The jokes
Being gay sounds like a pain in the ass.
There are five cows on a farm, one mamma cow and four baby calves. The first baby walks up to the mom and asks, "Momma, why is my name Rose?" The mommy cow replies, "Well honey, a rose petal fell on your head when you were born." The next calf comes up and asks, "Momma, why is my name Lily?" The mother replies, "Because honey, a lily petal fell on your head when you were born." The third baby comes up and asks, "Momma, why is my name Daisy?" The momma cow again replieds, "Well, when you were born a daisy petal fell on your head." The final baby walks over and says, "Huh Ruh Buh Duh!" The momma cow says, "Shut up, Cinderblock!"
What's the difference between a battery and my wife? The battery has a positive side.
Why were 6 scared of 7? Because 7 8 9. Then why was 10 afraid? Because it was between 9/11.
What do you think was going through the heads of the 9/11 victims on floor 43? Floor 44 💀💀
Can you imagine the last thing that went through the minds of 911 victims?
Well, probably their kneecaps.
Memes
Three nuns are talking, and the first nun says, "You would never believe what I discovered." Intrigued, the others signal her to continue. "I found a phone in the priest's room," said the first nun. "Oh, that's nothing," said the second one. "I found condoms in one of his drawers." said the second one. "What did you do with them?" said the first nun. Pridefully, the second nun responds with, "I poked holes in all of them." and the third nun says, "Oh sh*t...."
I bought my blind friend a cheese grater for his birthday. A week later, he told me it was the most violent book he ever read.
Little Johnny and his dad were going to buy a horse.
Dad: Rubbing on the horse’s chest and butt.
Little Johnny: What are you doing?
Dad: Checking to see if the horse is healthy so I can buy it.
Little Johnny: Oh well, I think the mall man wants to buy mom.
Jack and Jill went up the hill so Jack could lick Jill’s candy, but Jack had a shock with a mouth full of cock cause Jill’s real name was Randy.
With a tight cheeked fanny and shlong expandy, Jack’s face turned uncanny. Off he ranny to tell granny his best friend was a tranny.
Bully: "I bet your dick is so small when you look down in the shower you can't even see it."
Guy: "No, I see your sister's head."
Straight people ask why gays have such a good fashion sense. Baby, we didn’t spend all that time in the closet for nothing.
Ten Catholic priests all die in a bus accident. When they arrive at the pearly gates, St. Peter acknowledges them. He sees that they're all priests and immediately says "If any of you are pedophiles, there's no point waiting here. You might as well eff off straight to hell right now!” Nine of the priests turn around and begin to walk away. St. Peter calls after them, "AND TAKE THE DEAF BASTARD WITH YOU TOO!”
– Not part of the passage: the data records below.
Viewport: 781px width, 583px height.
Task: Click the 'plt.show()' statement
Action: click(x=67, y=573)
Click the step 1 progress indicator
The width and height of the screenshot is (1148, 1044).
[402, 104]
One day a father and a daughter were at a park. The daughter accidentally kills a butterfly. The father says, "Just because you killed the butterfly, you don't get butter for a week."
They were there the next day, and the daughter kills a cockroach. The father laughs and says, "Nice try."
I got banned from the library for putting a book about woman's rights in the fantasy section.
"Dude, can you believe Republicans are opposed to homosexuality, women's rights, and immigration, yet they are silent when it comes to incest and child molestation?"
"Well, I'm not surprised. Republicans have to win the Alabama vote, or else."
A fat man meets a skinny man.
The fat man tells the skinny man: "When people look at you, they think the world's starving to death."
And the skinny man responds: "When they look at you, they know why."
A teacher gives her kindergarten students four flavors of lifesavers, and they have to guess the flavors. The students guess cherry, lime, and orange. They don't know the last flavor. So, the teacher gives them a hint and says, "It's what your parents call each other." [honey] But a little girl shouts and says, "OMG, they're assholes."
I've never worn my gay sweater, it hasn't come out of the closet yet.
I nutted on the wall, call that a walnut.
What's the best way to cure the hiccups? Suicide.